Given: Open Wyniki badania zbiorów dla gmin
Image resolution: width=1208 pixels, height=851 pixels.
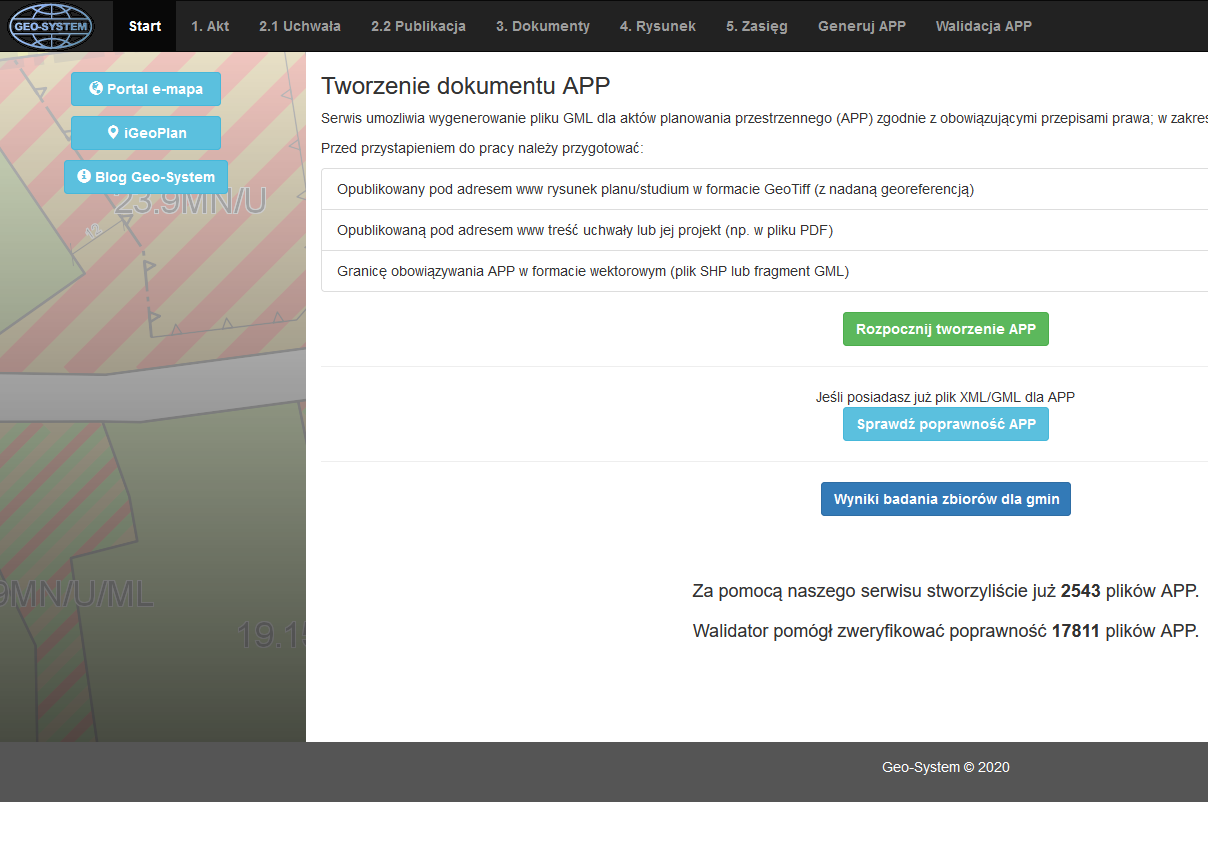Looking at the screenshot, I should [945, 499].
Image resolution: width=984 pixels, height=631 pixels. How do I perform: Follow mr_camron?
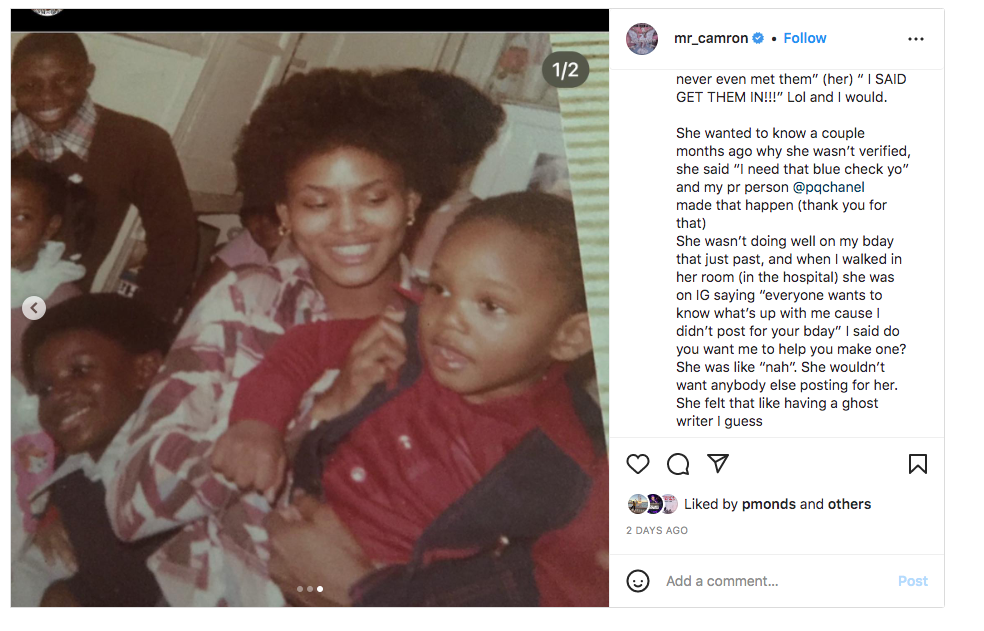coord(805,38)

**Problem statement**
Render everything from the line containing "Image resolution: width=984" down through the end of the records as a CSV with the columns request and answer. Give one row per request, put each value in a single quoted field with any line breaks changed to spaces, and omit the pictures.

**Task solution**
request,answer
"Image resolution: width=984 pixels, height=631 pixels. How do I perform: Follow mr_camron?","coord(805,38)"